The , are kept at the Bancroft Library at the University of California at Berkeley.

Thoroughbred racing

Haggin purchased the Rancho Del Paso horse farm near Sacramento, California in 1859.. He made it one of the country's most important horse breeding and Thoroughbred racing operations whose horses competed from coast-to-coast. In 1905, Haggin stopped using Rancho De Paso as a horse breeding farm and concentrated his breeding efforts at his Elmendorf Farm in Lexington, Kentucky. Haggin had acquired Elmendorf in 1897 and until his death in 1914 worked to develop it into the largest horse breeding operation in the United States of its era.

Major racing successes

Haggin owned the colt Tyrant which in 1885 he sent to compete as a three-year-old on the U.S. East Coast where he won the prestigious Withers and Belmont Stakes, the latter becoming the third leg of the U.S. Triple Crown series.

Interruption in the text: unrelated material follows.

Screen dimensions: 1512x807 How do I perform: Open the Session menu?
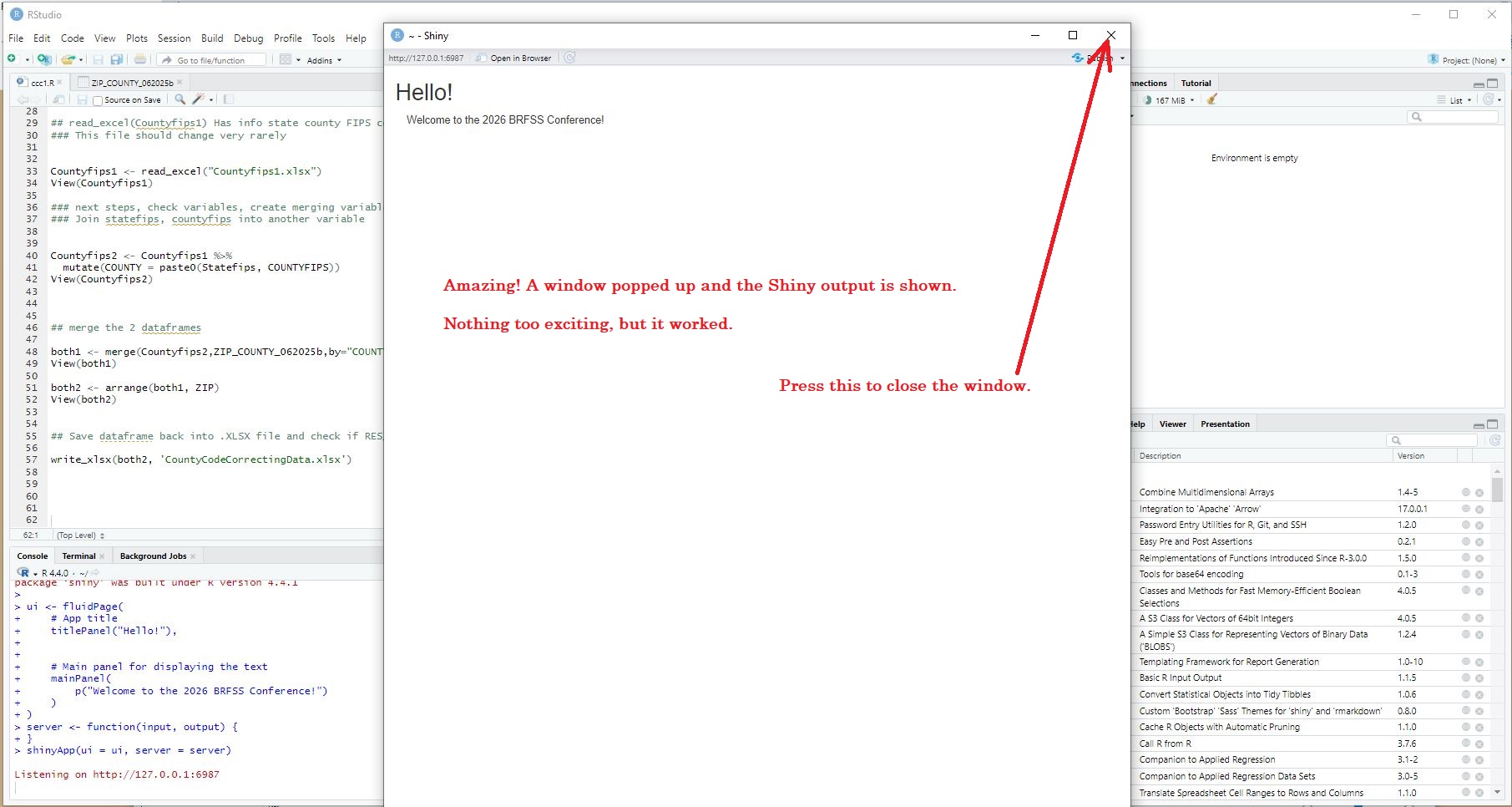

The following year his colt Ben Ali won the 1886 Kentucky Derby.
At Rancho Del Paso Haggin bred Comanche and Africander, colts which won the 1893 and 1903 Belmont Stakes respectively.

Honors

He is the namesake of the Ben Ali Stakes at Keeneland Race Course in Lexington.
Mount Haggin, near the town of Anaconda in southwestern Montana, also is named for James Ben Ali Haggin.

Personal life

Haggin was the eldest of eight children of Terah Temple and Adeline Haggin, the daughter of Ibrahim Ben Ali, a Turkish army officer.
In 1846 Haggin married Eliza Jane Sanders; they had two sons and three daughters.
In 1897 Haggin married Margaret Voorhies of Versailles, Kentucky.
Haggin died September 12, 1914, at his Newport, Rhode Island, residence and was buried in Woodlawn Cemetery in New York.
His grandson, James Ben Ali Haggin III, was a portrait painter and stage designer.